統計解析チームは、医薬品開発におけるさまざまな業務に統計学の専門家として参加します。開発戦略の検討や臨床試験の計画、臨床試験のデータ解析、結果の解釈など、業務は多岐にわたります。例えば、臨床試験を計画する際には、必要な被験者の数を事前に決める必要があります。統計解析チームは、「この薬の効果をこれくらいだと予想すると、何人で臨床試験を行えば何%の確率で目指す結果が得られるのか」といった観点で、試験に必要な被験者の数を計算します。

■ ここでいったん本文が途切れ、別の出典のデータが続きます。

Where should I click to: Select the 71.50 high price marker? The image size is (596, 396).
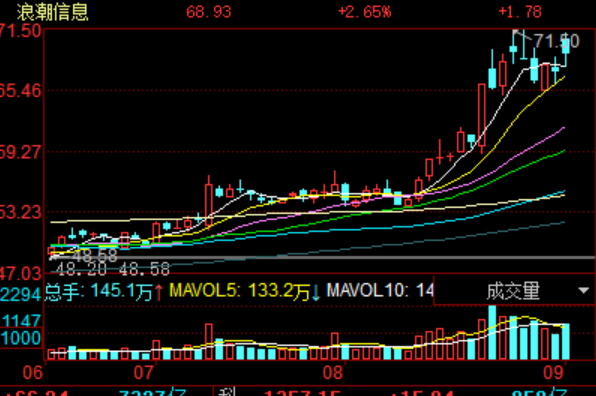click(556, 41)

得られた結果からどのようなことが言えるのか、どのようなことが言えないのかをチームのメンバーに分かりやすく伝えることも、統計解析チームの重要な役割です。
興和では、グローバルな統計解析の拠点としてボストンにチームを設けています。ボストンに在籍する私の役割は、日米それぞれの統計解析チームと情報を共有し、両チームと協力して開発デザインの検討などを行うことです。また、アメリカのスタッフに対する統計教育も担当しています。大学院で生物統計学を専攻していた私にとって、現在の仕事は専門性を活かしながら社会に貢献できる、とてもやりがいのある仕事です。
私たちボストンの統計解析チームは、日本とアメリカの両方の開発に携わります。文化や仕事への取り組み方の違いなどもあって、アメリカのスタッフにとっては、日本での出来事が理解しづらいときもあります。そこで状況を共有する際は、起きている事象だけでなく、そこに至る経緯や背景まで伝えるようにしています。そうすることで議論が深まり、より良い結論を得ることができています。

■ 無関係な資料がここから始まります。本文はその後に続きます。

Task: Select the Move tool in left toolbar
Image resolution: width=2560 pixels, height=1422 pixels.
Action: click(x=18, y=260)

アメリカのスタッフは感謝の気持ちを伝えるのが上手です。自身の仕事の成果が出たときも、「あなたのおかげでこの成果が出たよ」と、私に言ってくれるのです。私も少しずつ、同じように感謝を表せるようになってきました。日本に帰ってもこの習慣は続けていきたいです。
統計解析チーム(Bio Statistics)は、様々な国籍の方で構成されており、日々の仕事は英語で行っている。英語力をさらに磨き、コミュニケーションをスムーズにすることが今後の目標。
社内の有志メンバーによる勉強会に参加しています。論文などを輪読するその勉強会では、新しい知識を得られるだけでなく、他部署の方の考え方を知ることもできます。同じように、他社の方も加わった勉強会にも参加しています。勉強会の後には食事に出かけることも。プライベートで得たおいしい店情報が役立っています。
美味しい食事を楽しむことが好きで、ボストンでも、こちらの現地スタッフにおすすめのお店を教えてもらっては食べに行っています。ボストンは芸術やスポーツが暮らしに根付いた街です。美術館やコンサート、バスケットボール観戦と、積極的に出歩いて楽しんでいます。
所属部署や掲載内容につきましては取材当時のものです。